The various chapters of this book have shown that we can observe increased social investment efforts in both European and East Asian countries. In family policy particularly, governments have made considerable efforts to improve work–family reconciliation policy (including early childhood education and care provisions) with the objective of promoting women's employment, child development and increasing fertility rates. Unsurprisingly, the social investment literature draws heavily on the experience of family policy expansion across the Organisation for Economic Co-operation and Development (OECD) member countries. In addition to greater public social investments, we find intensified private social investments in the domain of education. Families’ mobilisation of substantial resources for higher education is well documented, and student tuition has attracted much controversy in many OECD countries. Private tutoring (or shadow education) as private social investment has long enjoyed much prominence in East Asia, where it is a dominant feature of the lives of young learners. It has, however, received less attention that shadow education is on the rise in Europe too.

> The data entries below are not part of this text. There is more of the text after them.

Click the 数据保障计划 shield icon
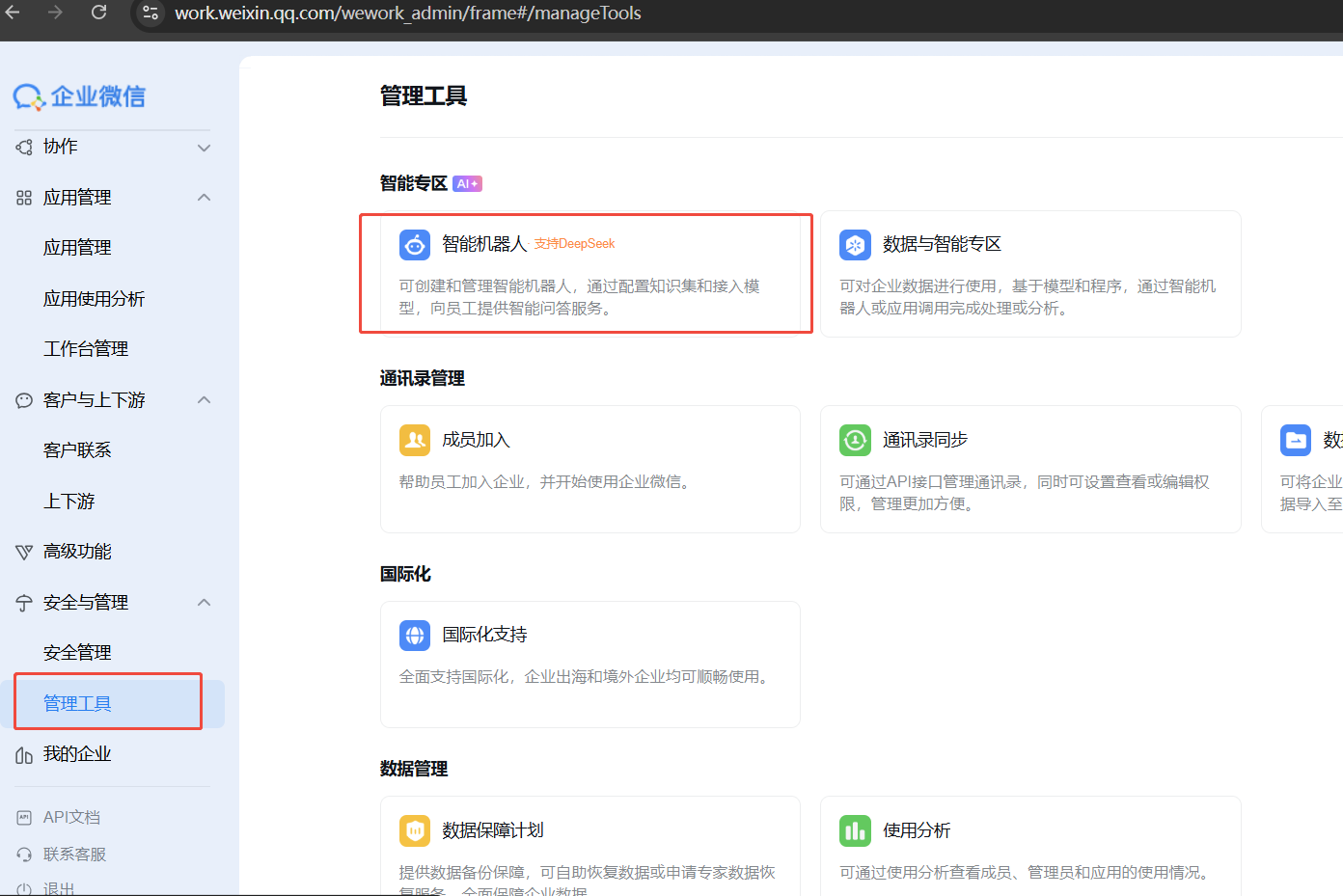 pyautogui.click(x=415, y=830)
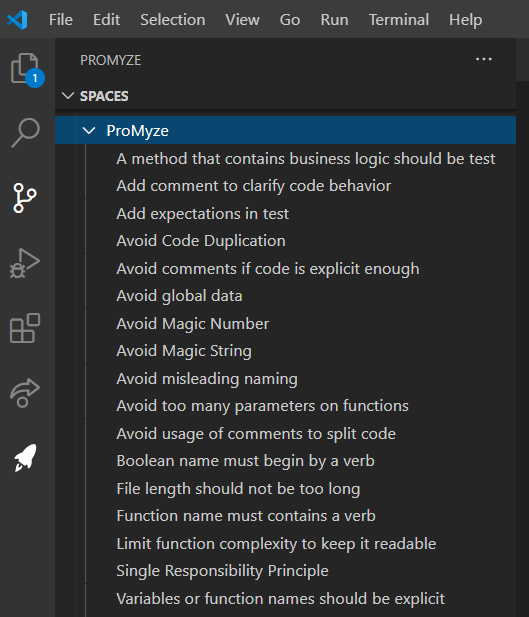Screen dimensions: 529x617
Task: Click the VS Code logo icon
Action: 17,19
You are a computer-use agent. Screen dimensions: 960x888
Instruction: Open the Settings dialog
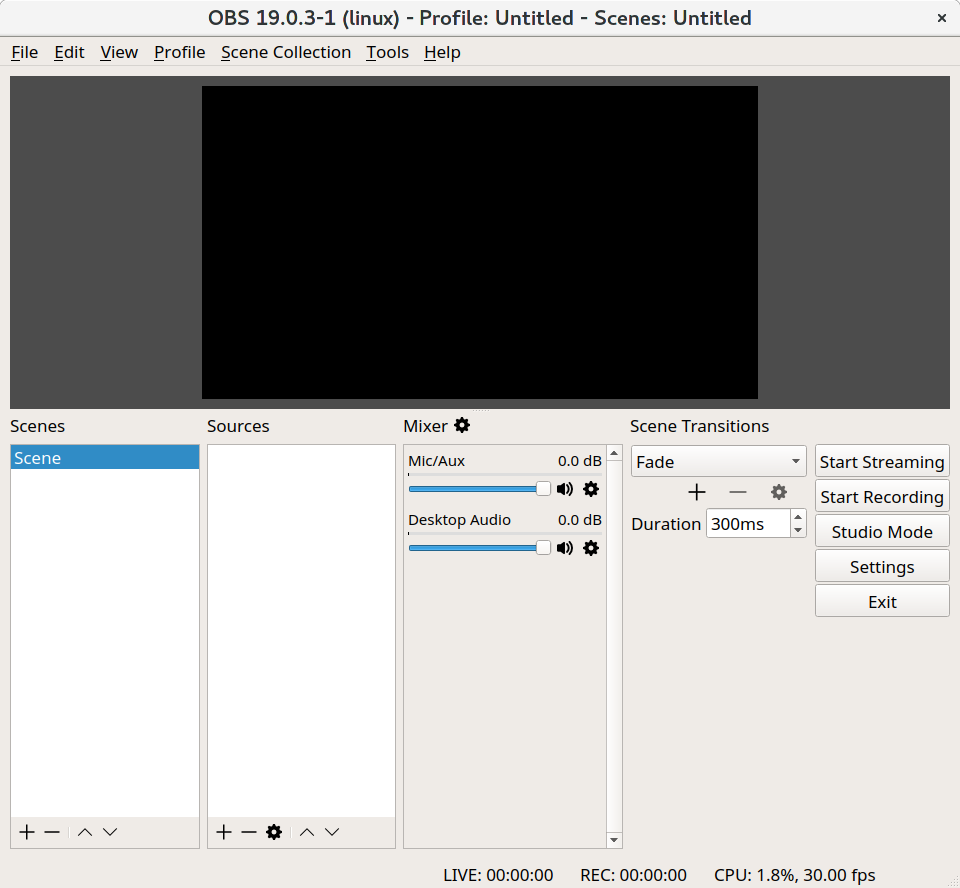[882, 566]
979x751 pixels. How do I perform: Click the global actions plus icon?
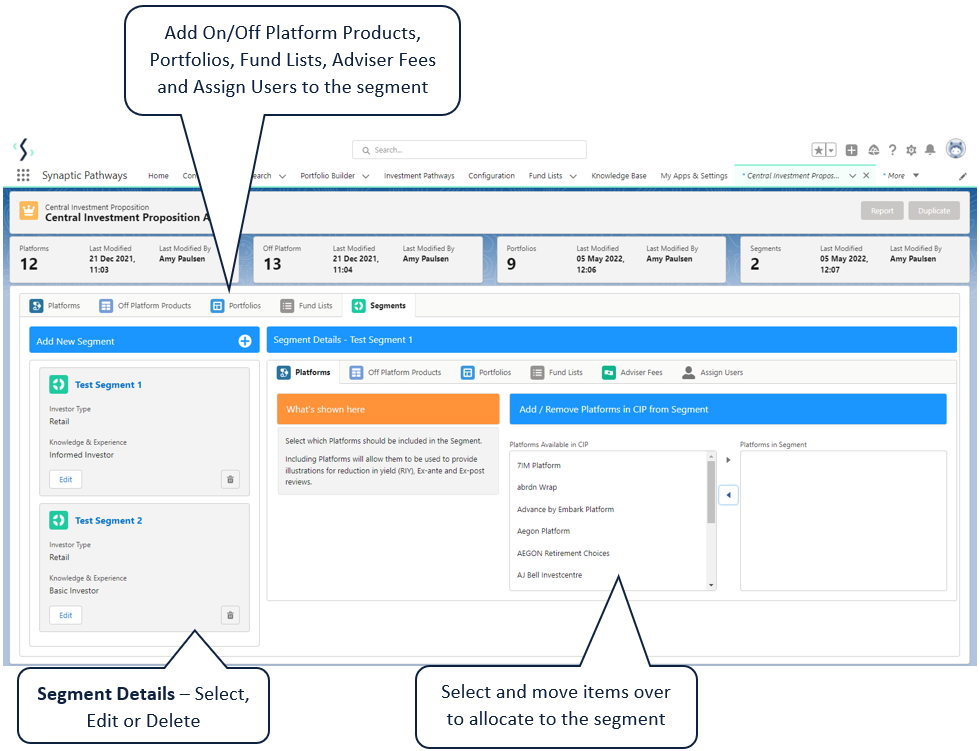point(851,150)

Besides the economic rationales that are typically associated with social investment strategies, policy-makers, especially on the political left, are also driven by the desire to improve equality of opportunities, which is thought to eventually translate into greater social equality, including greater gender equality. Most notably, childcare provisions promote women's employment participation and thereby increasing their economic independence, and early education provisions are widely assumed to benefit children from disadvantaged backgrounds the most. It is hoped this will close the achievement gap between children from different socio-economic backgrounds. However, as the literature on the Matthew effect suggests (Cantillon, 2011; Bonoli et al, 2017), the relationship between greater social investments and greater social equality is not necessarily straightforward, as publicly funded childcare provisions, for instance, are disproportionately taken up by middle-class families, and thus disproportionately promote the employment participation of middle-class women and the development of their children.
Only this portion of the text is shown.